Link: http://tinyurl.com/3v5qf92

On September 16th, the America Invents Act (AIA) was signed into law to reform the patent process with the aim of decreasing the time it takes to apply for a patent. The AIA effectively ensures that a patent, from the point of its filing to its certification, will be subjected to less scrutiny and be protected to an increased extent against potential challenges of competitors with the goal of accelerate the process by which ideas could be applied, produced as products, increase production of goods and stimulate the economy. While the new patent reform will certainly speed up the patent process, whether it will actually prove to be beneficial to accelerating product development is dubious. By applying the concepts of game theory, we can see how the American Invents Act shifts the equilibrium in the choices of companies that results in not the increase of products introduced into a growing market, but the increase of non-practicing entities.

Earlier this year several iOS application developers were sued by a non-practicing entity (NPE) over the alleged infringement of its patents. The patents allegedly infringed include the use of buttons for in-apps purchasing and upgrades, features that are included in Apple’s patents and licensed to the app developers. This particular case showed how a NPE could generate profit from enforcing patents it crafted from vague ideas that it has no intentions of making into concrete products and were issued only through loopholes in the patent system. The AIA, instead of repairing those loopholes, has effectively increased them. Its signing into law would mean that more of the patents such as used by the NPE to threaten iOS developers will be granted and that they will be harder to challenge and defend against. If we were to consider the choices and payoffs of companies’ choices in their functions between producing and non-producing, the AIA has increased the payoff for the development of vague patents and NPEs that profit from the use of legal loopholes and decreased the payoff of companies working to develop useful products.

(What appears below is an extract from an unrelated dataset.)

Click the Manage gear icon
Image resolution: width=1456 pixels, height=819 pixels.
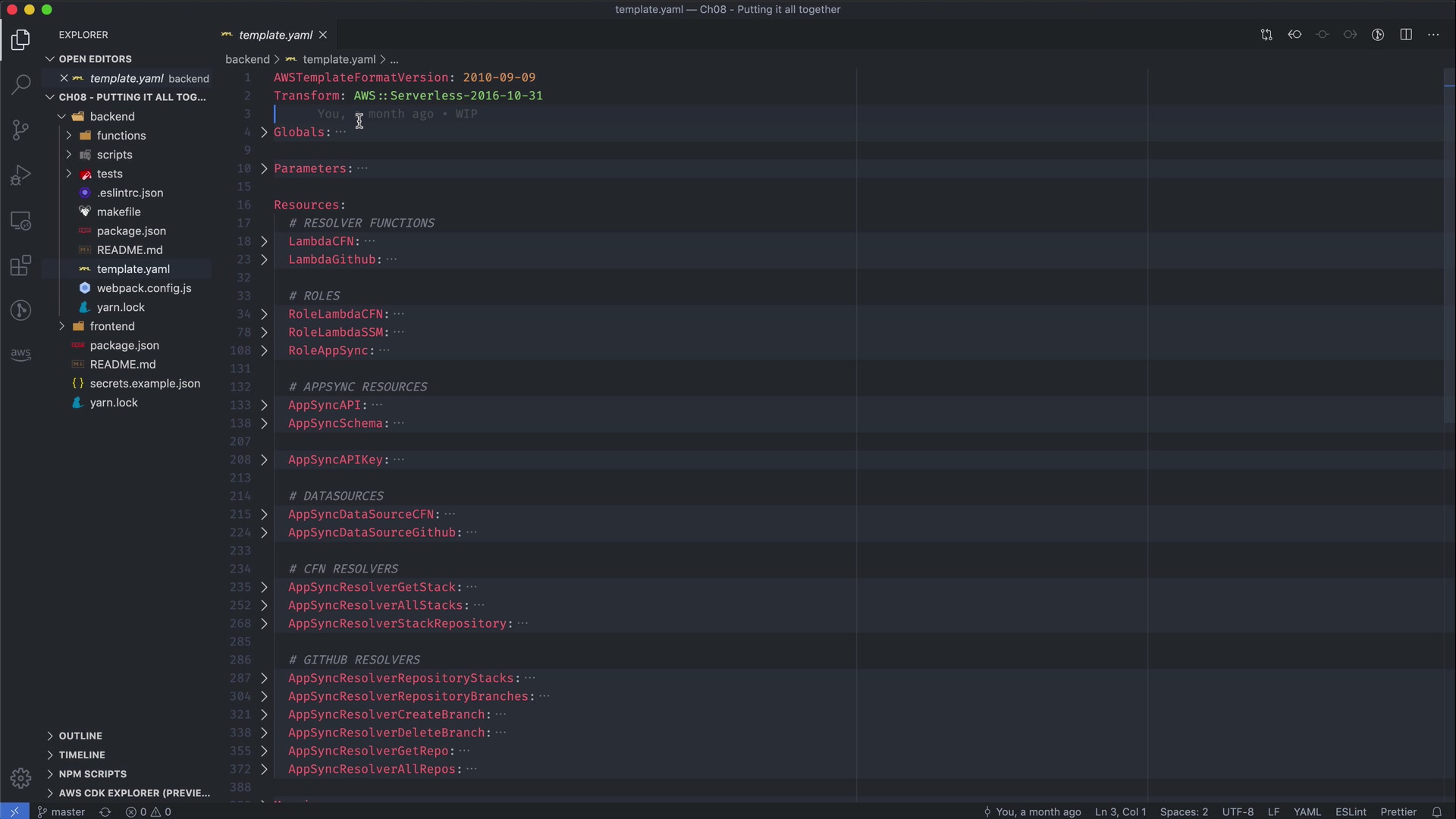20,778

If the choices of starting a company include the use of its resources in the establishment of a company that produces some product or the use of the same resources to produce patents and lawsuits as a NPE, we can see the choices of any given company A, relative to any other existing company B as expressed in the following payoff matrix to either produce or become a NPE. What the AIA has effectively done is increase the payoff of being a NPE by relaxing the criteria for patents and the right to challenge them and decreased the payoff of being a producing company by the increased threat of patent infringement suits from NPEs who now wields more power with increased availability of patents. From that we can see how the AIA, instead of encouraging the growth of entrepreneurs as it was intended, will instead only encourage the growth of NPEs.